晩酌
マッサージが終わり、シュンサクはイキイキとして戻っていく。その反対にエルピオンとアーテルスはぐったりしている。
「テルもこういうこと慣れてないんだね…」
「そうだな、しかしここのマッサージ師は遠慮を知らないのかよ…」
「そういえば、お兄ちゃんや他のみんなは?」
「先に部屋に戻ったよ。ヘルズは顔を真っ赤にして戻ったけど…」
「師匠のせいだね…」
シュンサクの高音はどうやら女に聞こえるみたい。よく思い出してみると夜遅くに裏路地で男と女が抱き合っている時の女の声にも似ているような気がする。
部屋に戻り、布団を敷くとみんなで団になって眠る。うまく寝付けないシュンサクは一人起きると晩酌用としてお酒を取り出す。良い景色を探そうと部屋を出ると中庭に人がいるのを見つける。チャンスだと思い、その場所に向かう。

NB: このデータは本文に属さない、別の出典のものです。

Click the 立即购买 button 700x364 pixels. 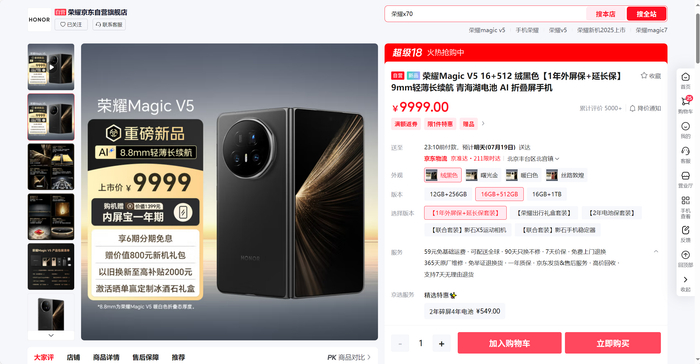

その場所にはアスラが一人でにお猪口に注ぎながらちまちま呑んでいる。義足らしい足に目を取られる。シュンサクがいることに気がつくとアスラは手招きをしてシュンサクを誘導する。
「となり失礼」
「そんなのどうでもいいよ。そのお酒も飲んでいい?」
「どうぞ、晩酌用としてもらった酒なので」
「ラッキー!いただきます」
からになったお猪口にシュンサクの酒を注ぐ。一気に飲み干すアスラはホッとした表情をする。
「これもこれでいいものだね」
お酒の味に染み渡るアスラだが、シュンサクは彼の足が気になってしまう。
「この足、気になる?」
「すみません…。ガン見していました」
「いいんだよ。この足は戦争で無くなって、今は義足で歩いてるんだよね。重い甲冑着ている気分だよ」
笑い話のように言うアスラだが、すぐに表情は暗くなる。彼の瞳は申し訳なさが感じられる。

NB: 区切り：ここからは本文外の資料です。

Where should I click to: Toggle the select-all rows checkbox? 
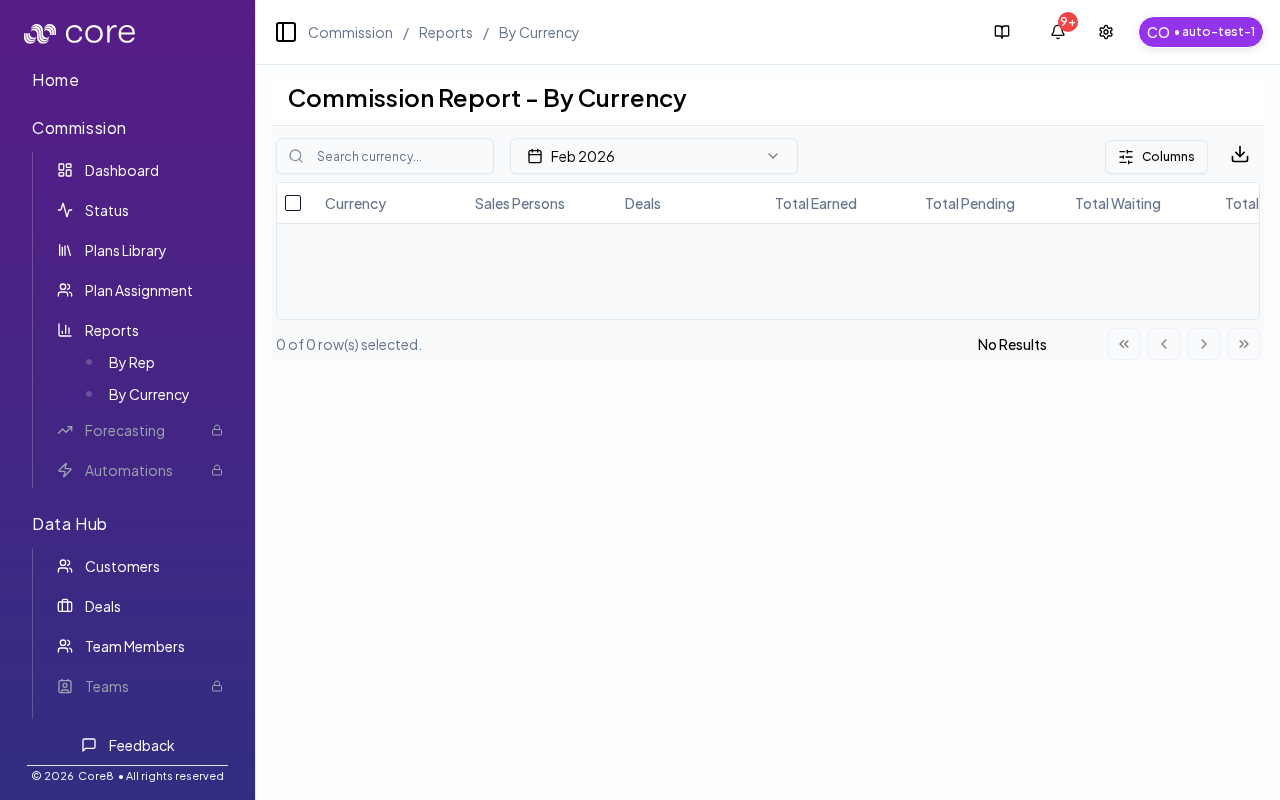tap(293, 203)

「だけど、本音はひどく辛かった…。死んでしまおうかと思うほどに。この足では、誰かと競いながら走ることはできない」
「あれ?別の人がいる〜」
奥からつまみやら酒を持ってくる陽気な男。その後ろをサルトとアイグがやってくる。
「よかった、多めにつまみ持って来ておいて」
「そういえば、彼の紹介がまだだったね、こいつはアイア。俺の弟だ」
「アイアと言います!」
「シュンサクです。よろしく」
「あれ?もう一人来たみたいだね」
サルトたちとは別方向からアーテルスがやって来る。少し気まずそうにしているが、来るように言うとゆっくりやって来る。

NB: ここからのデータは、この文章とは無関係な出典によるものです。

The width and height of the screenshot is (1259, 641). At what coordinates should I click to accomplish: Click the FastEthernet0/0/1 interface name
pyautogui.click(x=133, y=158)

「お前も眠れないのか?よかったら一緒に飲まないか?」
「飲んでもいいなら…」
シュンサクの横に座らせるとお猪口を渡し、お酒を注ぐ。色と香りに警戒をしながらお酒を飲み干す。お酒が強いのか顔が赤くなる。
「初めて飲むが、うまい。頭がくらくらする…」
「お酒飲むの初めて?」
「そうだな、やっと成人したから飲むことができるよ」
アーテルスの意外な発言にシュンサクは目を丸くさせる。